I think that can be done too if the schema for the extension field is
known when the client opens a connection.  This is a bit like
org.apache.avro.mapred.Pair<K,V>, where in different files K and V can
have different schemas.  You'd construct a GenericRequestor passing a
protocol that incorporates the particular extensions in use for that
session.  The server would then subclass GenericResponder overriding
getLocal() to return the value of getRemote(), so that the remote
protocol that contains the extensions is used to both read and write
data.  (You could also make this work with specific or reflect.)  This
way a different protocol would be used for each client session.  The
server's implementation of Responder#respond() would have to be
implemented to handle these variations.

The patch below would be required to make sure that Responder always
uses the value of getLocal() so that you can meaningfully override it.
 If this sounds useful we can file a Jira.

Doug

Index: lang/java/ipc/src/main/java/org/apache/avro/ipc/Responder.java
===================================================================
--- lang/java/ipc/src/main/java/org/apache/avro/ipc/Responder.java	(revision
1349491)
+++ lang/java/ipc/src/main/java/org/apache/avro/ipc/Responder.java	(working
copy)
@@ -65,14 +65,11 @@
     = new ConcurrentHashMap<MD5,Protocol>();

   private final Protocol local;
-  private final MD5 localHash;
   protected final List<RPCPlugin> rpcMetaPlugins;

   protected Responder(Protocol local) {
     this.local = local;
-    this.localHash = new MD5();
-    localHash.bytes(local.getMD5());
-    protocols.put(localHash, local);
+    protocols.put(new MD5(local.getMD5()), local);
     this.rpcMetaPlugins =
       new CopyOnWriteArrayList<RPCPlugin>();
   }
@@ -211,6 +208,11 @@
       remote = Protocol.parse(request.clientProtocol.toString());
       protocols.put(request.clientHash, remote);
     }
+
+    if (connection != null && response.match != HandshakeMatch.NONE)
+      connection.setRemote(remote);
+
+    MD5 localHash = new MD5(getLocal().getMD5());
     HandshakeResponse response = new HandshakeResponse();
     if (localHash.equals(request.serverHash)) {
       response.match =
@@ -220,7 +222,7 @@
         remote == null ? HandshakeMatch.NONE : HandshakeMatch.CLIENT;
     }
     if (response.match != HandshakeMatch.BOTH) {
-      response.serverProtocol = local.toString();
+      response.serverProtocol = getLocal().toString();
       response.serverHash = localHash;
     }

@@ -232,9 +234,6 @@
     }
     handshakeWriter.write(response, out);

-    if (connection != null && response.match != HandshakeMatch.NONE)
-      connection.setRemote(remote);
-
     return remote;
   }

Re: Record extensions?

Posted by Scott Carey <sc...@apache.org>.

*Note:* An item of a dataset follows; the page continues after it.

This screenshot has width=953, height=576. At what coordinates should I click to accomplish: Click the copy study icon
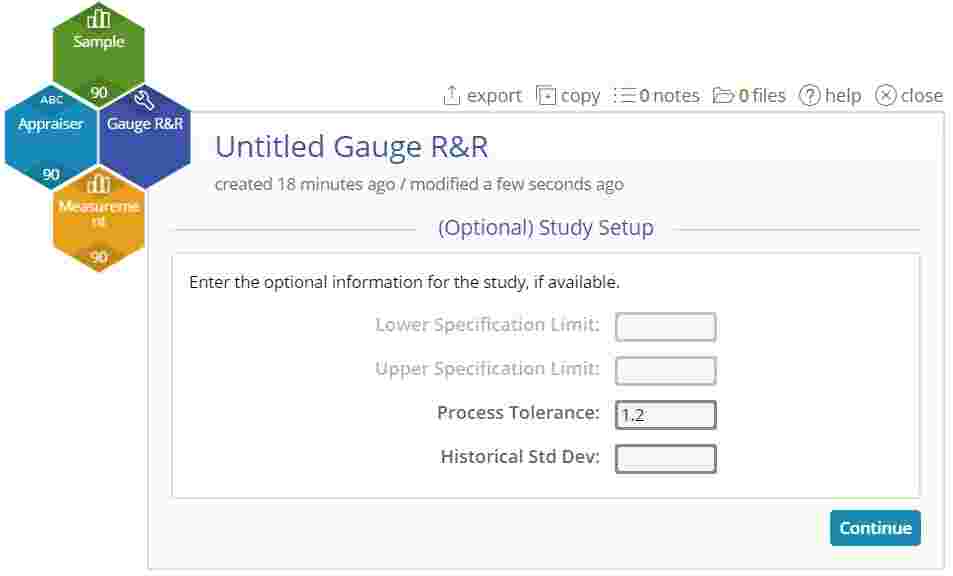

On 6/12/12 6:09 PM, "Christophe Taton" <ta...@wibidata.com> wrote:

> On Tue, Jun 12, 2012 at 11:13 AM, Doug Cutting <cu...@apache.org> wrote:
>> On Tue, Jun 12, 2012 at 10:38 AM, Christophe Taton <ta...@wibidata.com>
>> wrote:
>>> > I need my server to handle records with fields that can be "freely"
>>> extended
>>> > by users, without requiring a recompile and restart of the server.
>>> > The server itself does not need to know how to handle the content of this
>>> > extensible field.
>>> >
>>> > One way to achieve this is to have a bytes field whose content is managed
>>> > externally, but this is very ineffective in many ways.
>>> > Is there a another way to do this with Avro?
>> 
>> You could use a very generic schema, like:
>> 
>> {"type":"record", "name":"Value", fields: [
>>  {"name":"value", "type": ["int","float","boolean", ...
>> {"type":"map", "values":"Value"}}
>> ]}
>> 
>> This is roughly equivalent to a binary encoding of JSON.  But by using
>> a map it forces the serialization of a field name with every field
>> value.  Not only does that make payloads bigger but it also makes them
>> slower to construct and parse.
>> 
>> Another approach is to include the Avro schema for a value in the record,
>> e.g.:
>> 
>> {"type":"record", "name":"Extensions", fields: [
>>  {"name":"schema", type: "string"},
>>  {"name":"values", "type": {"type":"array", "items":"bytes"}}
>> ]}
>> 
>> This can make things more compact when there are a lot of values.  For
>> example, this might be used in a search application where each query
>> lists the fields its interested in retrieving and each response
>> contains a list of records that match the query and contain just the
>> requested fields.  The field names are not included in each match, but
>> instead once for entire set of matches, making this faster and more
>> compact.
>> 
>> Finally, if you have a stateful connection then you can send send a
>> schema in the first request then just send bytes encoding instances of
>> that schema in subsequent requests over that connection.  This again
>> avoids sending field names with each field value.
> 
> Thanks for the detailed reply!
> 
> In practice, I have a bunch of independent records, each of them carrying at
> most one "extension field".
> 
> I was especially hoping there would be a way to avoid serializing an
> "extension" record twice (once from the record object into a bytes field, and
> then a second time as a bytes field into the destination output stream).
> Ideally, such an extension field should not require its content to be bytes,
> but should accept any record object, so that it is encoded only once.
> As I understand it, Avro does not allow me to do this right now. Is this
> correct?

If your extension field (or fields) was a union of the allowed types its
type can be detected at runtime.  If the name is dynamic as well, it can be
a pair record with name and data.  If there are multiple types then an array
or map can be used.    Lastly, the option of encoding a blob as bytes and
nesting it can be done ‹ this blob can be Avro or anything else.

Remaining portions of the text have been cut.